Extracted text

LS: So what does the song say?

JH: The song — the praise he had, you know. And if she heeded him, instead of heeding her father, you know — if she ran away with him when he asked her, instead of trying to satisfy her father and at the same time ruining his and her own life, you know. She was oppressed [?] these things. He compared her to the rose in the garden, you know, and he compared her to a little flower trying to get out of the weeds and… live a life of his own. And he said, “It’s an awful way you’re lying there, Úna. You’re lying there”, he said, “amidst thousands of corpses. But if I knew that would happen to you, I would have turned back. I wouldn’t have — I’d have broken my word and come back to you”.

A Úna Bháin, is gránna an luí sin ort
I do leaba chaol chláir i measc na dtáinte corp
Féach, a mhná, cé b’fhearr ná an t-ochón sin
Aon ghlaoch amháin ‘gabháil Áth na Donóige.

A Úna Bháin, ba rós i ngairdín thú
Ba choinnleoir óir ‘gabháil romhan sa mbóthar thú
Ba cheiliúr is ba cheolmhar ag gabháil an bhealaigh seo thú
Mo léan dóite níor pósadh le do ghrá geal thú.

Dá mbeadh píopa fada cailce a’m is tobac a bheith ann
Tharraingeoinn amach é is chaithfinn de mo sháith
‘Maith a d’inseoinn-se dhaoibhse cé gcónaíonn Úna Bhán
I gCill Bhríde i gcrích Mha Chill, mo chreach is mo chrá.

Tá an sneachta seo ar an lár, tá sé dearg le fuil
Ach samhail mo ghrá ní fhaca mé in áit ar bith
Féachaidh-se a mhná, cé b’fhearr ná an t-ochón sin
Aon ghlaoch amháin ‘ghabháil Áth na Donóige.

What he said there, “Wouldn’t it be better, now, to give me one call crossing the Danóg River, than to be crying forever [and for] somebody to die because of it?”. Now, that’s the old way1.

Questions on the material
**a)** In the interview about the song, where does he say Úna is lying?
**b)** Please rewrite the interview about the song between "A Úna Bháin, ba" and "ghrá geal thú.", inclusive, changing "rós" to "lile".

Provided records
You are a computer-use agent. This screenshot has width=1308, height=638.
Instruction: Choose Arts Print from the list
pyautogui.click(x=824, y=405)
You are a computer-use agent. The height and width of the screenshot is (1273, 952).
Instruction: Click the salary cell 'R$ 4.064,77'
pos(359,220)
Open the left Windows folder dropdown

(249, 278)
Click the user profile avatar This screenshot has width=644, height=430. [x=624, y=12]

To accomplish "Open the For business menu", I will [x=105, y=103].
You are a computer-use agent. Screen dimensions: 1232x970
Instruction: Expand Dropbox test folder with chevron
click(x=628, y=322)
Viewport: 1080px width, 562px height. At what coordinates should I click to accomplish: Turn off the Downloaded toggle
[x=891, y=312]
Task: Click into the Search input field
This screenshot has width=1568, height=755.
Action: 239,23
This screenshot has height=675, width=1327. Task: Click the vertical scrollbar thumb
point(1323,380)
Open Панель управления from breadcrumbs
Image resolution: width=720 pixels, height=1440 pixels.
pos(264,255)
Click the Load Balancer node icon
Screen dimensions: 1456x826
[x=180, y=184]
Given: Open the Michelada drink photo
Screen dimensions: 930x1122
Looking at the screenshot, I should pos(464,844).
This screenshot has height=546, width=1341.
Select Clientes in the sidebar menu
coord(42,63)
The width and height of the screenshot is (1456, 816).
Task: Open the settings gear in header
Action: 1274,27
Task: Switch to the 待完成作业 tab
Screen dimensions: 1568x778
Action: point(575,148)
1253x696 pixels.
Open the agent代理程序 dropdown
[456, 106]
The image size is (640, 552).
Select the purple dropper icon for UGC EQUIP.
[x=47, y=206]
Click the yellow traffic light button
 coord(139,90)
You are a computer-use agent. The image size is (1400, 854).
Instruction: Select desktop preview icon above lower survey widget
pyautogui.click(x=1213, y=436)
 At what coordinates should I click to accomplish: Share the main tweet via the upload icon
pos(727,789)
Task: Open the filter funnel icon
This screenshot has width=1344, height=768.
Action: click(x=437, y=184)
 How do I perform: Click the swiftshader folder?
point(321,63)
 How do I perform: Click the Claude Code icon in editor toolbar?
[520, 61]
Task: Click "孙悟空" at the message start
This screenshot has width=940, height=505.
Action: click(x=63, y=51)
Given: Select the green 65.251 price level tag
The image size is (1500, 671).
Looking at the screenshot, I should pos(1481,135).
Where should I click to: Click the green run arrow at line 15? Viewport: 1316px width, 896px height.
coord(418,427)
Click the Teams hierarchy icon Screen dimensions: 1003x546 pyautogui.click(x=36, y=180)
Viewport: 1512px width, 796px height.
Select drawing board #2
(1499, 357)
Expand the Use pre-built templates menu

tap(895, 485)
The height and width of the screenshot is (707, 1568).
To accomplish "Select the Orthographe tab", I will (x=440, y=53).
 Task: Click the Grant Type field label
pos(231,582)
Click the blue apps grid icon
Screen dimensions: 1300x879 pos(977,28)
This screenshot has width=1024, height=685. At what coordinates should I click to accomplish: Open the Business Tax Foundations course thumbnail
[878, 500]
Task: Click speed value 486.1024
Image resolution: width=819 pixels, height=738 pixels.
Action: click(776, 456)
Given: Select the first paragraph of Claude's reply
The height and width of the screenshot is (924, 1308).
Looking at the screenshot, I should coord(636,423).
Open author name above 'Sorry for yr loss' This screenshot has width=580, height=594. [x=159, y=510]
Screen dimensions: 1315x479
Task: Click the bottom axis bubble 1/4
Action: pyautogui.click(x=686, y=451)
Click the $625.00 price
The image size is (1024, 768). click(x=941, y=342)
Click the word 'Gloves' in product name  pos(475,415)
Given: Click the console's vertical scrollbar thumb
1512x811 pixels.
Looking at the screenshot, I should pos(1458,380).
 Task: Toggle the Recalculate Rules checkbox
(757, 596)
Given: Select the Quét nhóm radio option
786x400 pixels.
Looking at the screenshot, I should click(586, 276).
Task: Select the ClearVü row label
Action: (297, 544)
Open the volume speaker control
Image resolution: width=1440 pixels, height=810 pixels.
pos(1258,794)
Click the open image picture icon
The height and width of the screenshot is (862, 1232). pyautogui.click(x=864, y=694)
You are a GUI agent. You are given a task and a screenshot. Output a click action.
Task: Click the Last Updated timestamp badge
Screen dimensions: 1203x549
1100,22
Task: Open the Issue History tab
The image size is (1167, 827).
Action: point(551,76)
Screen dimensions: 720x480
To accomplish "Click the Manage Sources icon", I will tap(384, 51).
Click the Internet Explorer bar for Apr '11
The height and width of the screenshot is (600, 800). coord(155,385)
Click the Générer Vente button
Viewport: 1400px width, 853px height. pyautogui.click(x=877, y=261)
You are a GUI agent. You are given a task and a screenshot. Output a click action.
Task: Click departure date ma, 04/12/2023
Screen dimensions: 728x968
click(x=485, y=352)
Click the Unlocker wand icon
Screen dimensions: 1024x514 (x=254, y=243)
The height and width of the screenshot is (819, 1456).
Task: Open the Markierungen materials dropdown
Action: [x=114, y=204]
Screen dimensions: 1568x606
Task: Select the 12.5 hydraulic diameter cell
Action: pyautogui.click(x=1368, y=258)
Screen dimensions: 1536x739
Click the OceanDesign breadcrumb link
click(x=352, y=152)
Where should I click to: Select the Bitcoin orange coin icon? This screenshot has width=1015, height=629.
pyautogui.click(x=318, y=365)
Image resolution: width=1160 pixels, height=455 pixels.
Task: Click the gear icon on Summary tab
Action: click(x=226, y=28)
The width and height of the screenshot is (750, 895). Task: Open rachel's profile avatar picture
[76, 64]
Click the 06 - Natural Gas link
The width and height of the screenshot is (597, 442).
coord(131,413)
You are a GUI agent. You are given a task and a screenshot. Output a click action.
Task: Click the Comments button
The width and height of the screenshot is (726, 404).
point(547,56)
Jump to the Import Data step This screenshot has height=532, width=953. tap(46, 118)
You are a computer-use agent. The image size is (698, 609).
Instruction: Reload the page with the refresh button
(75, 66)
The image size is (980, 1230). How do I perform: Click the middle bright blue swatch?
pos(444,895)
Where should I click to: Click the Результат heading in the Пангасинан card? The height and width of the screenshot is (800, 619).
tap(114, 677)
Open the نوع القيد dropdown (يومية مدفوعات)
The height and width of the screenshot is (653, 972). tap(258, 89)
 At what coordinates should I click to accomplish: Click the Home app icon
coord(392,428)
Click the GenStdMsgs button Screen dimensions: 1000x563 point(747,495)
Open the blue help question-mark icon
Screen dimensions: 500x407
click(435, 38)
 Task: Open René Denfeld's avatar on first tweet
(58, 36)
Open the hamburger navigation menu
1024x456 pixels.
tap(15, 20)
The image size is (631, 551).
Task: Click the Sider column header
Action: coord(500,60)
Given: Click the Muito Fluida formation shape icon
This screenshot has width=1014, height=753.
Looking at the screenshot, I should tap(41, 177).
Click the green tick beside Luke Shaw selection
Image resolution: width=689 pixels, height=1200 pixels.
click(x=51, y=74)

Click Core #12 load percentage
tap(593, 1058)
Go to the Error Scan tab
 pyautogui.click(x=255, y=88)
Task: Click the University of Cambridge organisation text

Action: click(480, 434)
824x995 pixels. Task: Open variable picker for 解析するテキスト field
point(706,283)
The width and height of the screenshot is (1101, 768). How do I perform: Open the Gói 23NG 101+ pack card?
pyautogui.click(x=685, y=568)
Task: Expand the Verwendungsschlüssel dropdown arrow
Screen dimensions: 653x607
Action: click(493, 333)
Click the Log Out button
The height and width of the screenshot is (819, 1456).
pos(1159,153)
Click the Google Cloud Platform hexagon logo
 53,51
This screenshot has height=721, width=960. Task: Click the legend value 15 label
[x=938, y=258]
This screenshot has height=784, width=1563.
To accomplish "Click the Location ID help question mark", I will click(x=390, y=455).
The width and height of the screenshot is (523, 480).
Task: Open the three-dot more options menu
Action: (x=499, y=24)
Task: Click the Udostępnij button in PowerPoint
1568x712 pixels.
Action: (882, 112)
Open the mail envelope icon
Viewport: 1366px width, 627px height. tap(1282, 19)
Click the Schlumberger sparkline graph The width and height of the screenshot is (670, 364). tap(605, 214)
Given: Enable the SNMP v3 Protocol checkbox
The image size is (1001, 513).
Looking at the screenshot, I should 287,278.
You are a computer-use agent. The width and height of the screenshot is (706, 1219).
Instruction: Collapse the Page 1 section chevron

Outputs in order
**a)** Amidst thousands of corpses.

**b)**
A Úna Bháin, ba lile i ngairdín thú
Ba choinnleoir óir ‘gabháil romhan sa mbóthar thú
Ba cheiliúr is ba cheolmhar ag gabháil an bhealaigh seo thú
Mo léan dóite níor pósadh le do ghrá geal thú.